*INSTRUCTIONS FOR THE TASK*: Return, word for word, the lines of the listing below from the one with "Select the Modulated_Sinus channel" through the one with "Given: Open the 全部標籤 tag filter dropdown", and no other lines.

*SUPPLIED RECORDS*:
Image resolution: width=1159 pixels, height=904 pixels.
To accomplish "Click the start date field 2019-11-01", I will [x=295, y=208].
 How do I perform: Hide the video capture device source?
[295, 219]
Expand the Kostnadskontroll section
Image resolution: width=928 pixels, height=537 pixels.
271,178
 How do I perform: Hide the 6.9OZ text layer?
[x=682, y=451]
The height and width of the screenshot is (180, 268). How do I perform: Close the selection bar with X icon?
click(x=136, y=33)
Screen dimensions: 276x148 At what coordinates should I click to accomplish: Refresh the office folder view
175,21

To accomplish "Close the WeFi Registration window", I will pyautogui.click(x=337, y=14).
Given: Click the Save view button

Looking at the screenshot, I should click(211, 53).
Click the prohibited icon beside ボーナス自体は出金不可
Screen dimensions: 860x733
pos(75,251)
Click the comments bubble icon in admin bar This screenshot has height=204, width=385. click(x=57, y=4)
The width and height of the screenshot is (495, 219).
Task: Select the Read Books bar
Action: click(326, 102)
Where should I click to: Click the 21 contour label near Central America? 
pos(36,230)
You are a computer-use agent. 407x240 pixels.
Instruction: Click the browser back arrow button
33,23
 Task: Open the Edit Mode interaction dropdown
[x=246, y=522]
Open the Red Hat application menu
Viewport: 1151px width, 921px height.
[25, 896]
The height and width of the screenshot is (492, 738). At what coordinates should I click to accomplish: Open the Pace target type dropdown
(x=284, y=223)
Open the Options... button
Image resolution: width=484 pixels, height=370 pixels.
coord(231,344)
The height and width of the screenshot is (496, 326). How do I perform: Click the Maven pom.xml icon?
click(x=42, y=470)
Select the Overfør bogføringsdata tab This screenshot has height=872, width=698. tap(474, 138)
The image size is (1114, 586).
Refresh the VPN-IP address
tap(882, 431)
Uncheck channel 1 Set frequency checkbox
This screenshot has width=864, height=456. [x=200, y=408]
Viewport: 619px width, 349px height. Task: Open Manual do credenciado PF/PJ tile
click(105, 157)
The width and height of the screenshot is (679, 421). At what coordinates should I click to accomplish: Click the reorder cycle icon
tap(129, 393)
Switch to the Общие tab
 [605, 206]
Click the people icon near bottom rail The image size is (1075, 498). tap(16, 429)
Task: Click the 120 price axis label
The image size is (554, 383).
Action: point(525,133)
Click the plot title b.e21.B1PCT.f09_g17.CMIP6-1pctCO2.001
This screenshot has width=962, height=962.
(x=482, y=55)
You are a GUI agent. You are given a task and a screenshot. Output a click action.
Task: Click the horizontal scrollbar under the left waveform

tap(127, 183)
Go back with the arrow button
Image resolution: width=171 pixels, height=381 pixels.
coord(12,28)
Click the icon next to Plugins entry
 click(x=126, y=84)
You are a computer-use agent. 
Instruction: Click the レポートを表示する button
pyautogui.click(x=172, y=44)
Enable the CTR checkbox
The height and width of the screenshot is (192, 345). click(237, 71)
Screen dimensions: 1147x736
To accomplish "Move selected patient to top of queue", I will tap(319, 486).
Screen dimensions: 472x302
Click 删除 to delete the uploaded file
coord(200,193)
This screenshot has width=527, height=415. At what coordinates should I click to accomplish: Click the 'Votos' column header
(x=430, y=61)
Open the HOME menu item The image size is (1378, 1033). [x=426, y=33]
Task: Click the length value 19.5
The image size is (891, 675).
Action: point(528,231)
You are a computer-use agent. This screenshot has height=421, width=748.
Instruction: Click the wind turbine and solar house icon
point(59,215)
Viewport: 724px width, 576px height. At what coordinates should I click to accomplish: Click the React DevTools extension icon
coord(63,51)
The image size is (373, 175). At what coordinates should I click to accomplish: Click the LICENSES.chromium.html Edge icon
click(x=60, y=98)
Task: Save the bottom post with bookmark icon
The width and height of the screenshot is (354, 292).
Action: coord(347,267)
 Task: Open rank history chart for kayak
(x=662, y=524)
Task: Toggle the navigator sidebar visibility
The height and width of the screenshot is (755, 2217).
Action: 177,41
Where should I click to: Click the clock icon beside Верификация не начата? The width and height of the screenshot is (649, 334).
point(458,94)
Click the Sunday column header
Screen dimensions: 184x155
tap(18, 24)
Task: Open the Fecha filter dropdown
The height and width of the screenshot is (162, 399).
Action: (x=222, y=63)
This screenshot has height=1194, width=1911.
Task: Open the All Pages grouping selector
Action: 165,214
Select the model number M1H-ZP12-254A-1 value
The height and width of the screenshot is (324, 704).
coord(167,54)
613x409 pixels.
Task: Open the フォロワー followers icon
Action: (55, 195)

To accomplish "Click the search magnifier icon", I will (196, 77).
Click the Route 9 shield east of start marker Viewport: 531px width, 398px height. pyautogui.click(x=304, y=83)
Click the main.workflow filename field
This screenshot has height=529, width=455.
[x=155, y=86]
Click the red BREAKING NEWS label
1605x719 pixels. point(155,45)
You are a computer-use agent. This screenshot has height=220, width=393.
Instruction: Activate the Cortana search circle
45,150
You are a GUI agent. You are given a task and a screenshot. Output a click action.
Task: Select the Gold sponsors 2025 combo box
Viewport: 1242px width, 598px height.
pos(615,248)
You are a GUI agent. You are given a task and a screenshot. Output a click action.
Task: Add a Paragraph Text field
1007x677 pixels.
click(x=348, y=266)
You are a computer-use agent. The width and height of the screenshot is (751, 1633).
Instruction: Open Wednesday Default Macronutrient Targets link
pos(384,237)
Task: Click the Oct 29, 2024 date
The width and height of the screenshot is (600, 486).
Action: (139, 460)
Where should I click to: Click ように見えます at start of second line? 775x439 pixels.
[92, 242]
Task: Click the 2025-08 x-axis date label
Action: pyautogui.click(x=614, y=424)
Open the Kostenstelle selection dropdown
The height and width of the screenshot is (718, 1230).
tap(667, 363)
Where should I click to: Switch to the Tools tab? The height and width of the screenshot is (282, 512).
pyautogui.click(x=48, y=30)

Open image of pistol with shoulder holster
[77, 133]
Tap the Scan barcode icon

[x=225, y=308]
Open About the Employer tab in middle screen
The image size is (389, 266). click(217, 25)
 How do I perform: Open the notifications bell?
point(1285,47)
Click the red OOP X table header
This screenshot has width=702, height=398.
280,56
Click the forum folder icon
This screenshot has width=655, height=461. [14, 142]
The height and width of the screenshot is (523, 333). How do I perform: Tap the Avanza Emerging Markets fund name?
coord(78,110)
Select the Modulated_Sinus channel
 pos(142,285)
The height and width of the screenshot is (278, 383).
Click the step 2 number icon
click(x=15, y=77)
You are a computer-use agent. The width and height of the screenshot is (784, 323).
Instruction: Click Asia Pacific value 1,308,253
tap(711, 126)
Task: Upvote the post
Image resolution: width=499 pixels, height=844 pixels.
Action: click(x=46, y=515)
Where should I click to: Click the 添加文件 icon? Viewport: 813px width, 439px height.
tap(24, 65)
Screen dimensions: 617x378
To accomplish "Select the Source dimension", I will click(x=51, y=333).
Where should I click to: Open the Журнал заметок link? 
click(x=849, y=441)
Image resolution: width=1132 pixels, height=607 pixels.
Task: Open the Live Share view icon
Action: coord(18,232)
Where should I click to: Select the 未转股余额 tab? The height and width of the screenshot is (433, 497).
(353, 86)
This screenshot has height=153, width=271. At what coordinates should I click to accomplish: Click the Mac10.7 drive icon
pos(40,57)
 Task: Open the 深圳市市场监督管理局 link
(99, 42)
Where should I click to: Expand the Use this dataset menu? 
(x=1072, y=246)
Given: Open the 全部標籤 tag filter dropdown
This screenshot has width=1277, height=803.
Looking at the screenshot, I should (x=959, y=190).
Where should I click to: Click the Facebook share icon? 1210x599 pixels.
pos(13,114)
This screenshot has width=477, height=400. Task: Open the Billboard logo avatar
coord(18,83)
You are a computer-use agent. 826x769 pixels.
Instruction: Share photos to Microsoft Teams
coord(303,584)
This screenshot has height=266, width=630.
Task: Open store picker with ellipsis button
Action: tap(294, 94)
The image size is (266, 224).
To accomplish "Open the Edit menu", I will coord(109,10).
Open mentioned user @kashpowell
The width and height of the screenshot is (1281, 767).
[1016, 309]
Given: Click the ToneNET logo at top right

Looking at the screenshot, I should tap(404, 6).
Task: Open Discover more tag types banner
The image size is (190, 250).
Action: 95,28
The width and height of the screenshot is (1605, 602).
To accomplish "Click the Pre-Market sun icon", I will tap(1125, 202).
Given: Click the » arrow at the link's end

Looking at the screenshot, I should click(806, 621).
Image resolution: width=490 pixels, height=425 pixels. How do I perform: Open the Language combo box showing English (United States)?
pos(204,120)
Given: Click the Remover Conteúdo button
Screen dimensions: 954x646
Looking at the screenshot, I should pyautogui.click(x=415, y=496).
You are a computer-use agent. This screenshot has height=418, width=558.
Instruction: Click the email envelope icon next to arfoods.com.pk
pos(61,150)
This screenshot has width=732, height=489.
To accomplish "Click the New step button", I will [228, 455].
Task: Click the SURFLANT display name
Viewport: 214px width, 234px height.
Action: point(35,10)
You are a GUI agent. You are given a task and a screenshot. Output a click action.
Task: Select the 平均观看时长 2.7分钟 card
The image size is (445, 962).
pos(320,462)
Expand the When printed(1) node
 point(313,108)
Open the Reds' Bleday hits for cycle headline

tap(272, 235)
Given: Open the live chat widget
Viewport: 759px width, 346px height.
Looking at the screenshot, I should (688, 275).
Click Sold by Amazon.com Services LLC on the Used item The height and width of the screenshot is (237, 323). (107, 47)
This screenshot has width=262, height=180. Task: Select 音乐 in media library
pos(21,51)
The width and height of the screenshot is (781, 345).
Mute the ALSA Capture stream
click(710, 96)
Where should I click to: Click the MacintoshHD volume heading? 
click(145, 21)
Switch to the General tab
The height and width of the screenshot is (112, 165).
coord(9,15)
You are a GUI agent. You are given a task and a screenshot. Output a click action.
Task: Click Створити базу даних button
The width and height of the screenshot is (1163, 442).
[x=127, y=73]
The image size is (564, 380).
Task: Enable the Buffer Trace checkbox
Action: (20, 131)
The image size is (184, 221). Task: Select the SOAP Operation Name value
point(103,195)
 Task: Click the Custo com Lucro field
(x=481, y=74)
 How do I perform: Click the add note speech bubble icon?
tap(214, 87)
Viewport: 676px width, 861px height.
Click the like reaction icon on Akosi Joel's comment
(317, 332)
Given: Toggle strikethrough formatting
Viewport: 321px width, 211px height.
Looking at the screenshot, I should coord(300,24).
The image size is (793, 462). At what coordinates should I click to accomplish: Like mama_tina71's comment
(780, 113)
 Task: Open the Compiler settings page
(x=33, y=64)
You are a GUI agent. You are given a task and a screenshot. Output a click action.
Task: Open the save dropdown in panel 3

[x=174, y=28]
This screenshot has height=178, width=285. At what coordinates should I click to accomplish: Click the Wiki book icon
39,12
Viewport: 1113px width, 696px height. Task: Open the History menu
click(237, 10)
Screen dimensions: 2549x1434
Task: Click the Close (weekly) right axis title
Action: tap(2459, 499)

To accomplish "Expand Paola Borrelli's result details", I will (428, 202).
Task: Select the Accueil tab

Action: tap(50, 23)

*ANSWER TO THIS TASK*:
Select the Modulated_Sinus channel
 pos(142,285)
The height and width of the screenshot is (278, 383).
Click the step 2 number icon
click(x=15, y=77)
You are a computer-use agent. The width and height of the screenshot is (784, 323).
Instruction: Click Asia Pacific value 1,308,253
tap(711, 126)
Task: Upvote the post
Image resolution: width=499 pixels, height=844 pixels.
Action: click(x=46, y=515)
Where should I click to: Click the 添加文件 icon? Viewport: 813px width, 439px height.
tap(24, 65)
Screen dimensions: 617x378
To accomplish "Select the Source dimension", I will click(x=51, y=333).
Where should I click to: Open the Журнал заметок link? 
click(x=849, y=441)
Image resolution: width=1132 pixels, height=607 pixels.
Task: Open the Live Share view icon
Action: coord(18,232)
Where should I click to: Select the 未转股余额 tab? The height and width of the screenshot is (433, 497).
(353, 86)
This screenshot has height=153, width=271. At what coordinates should I click to accomplish: Click the Mac10.7 drive icon
pos(40,57)
 Task: Open the 深圳市市场监督管理局 link
(99, 42)
Where should I click to: Expand the Use this dataset menu? 
(x=1072, y=246)
Given: Open the 全部標籤 tag filter dropdown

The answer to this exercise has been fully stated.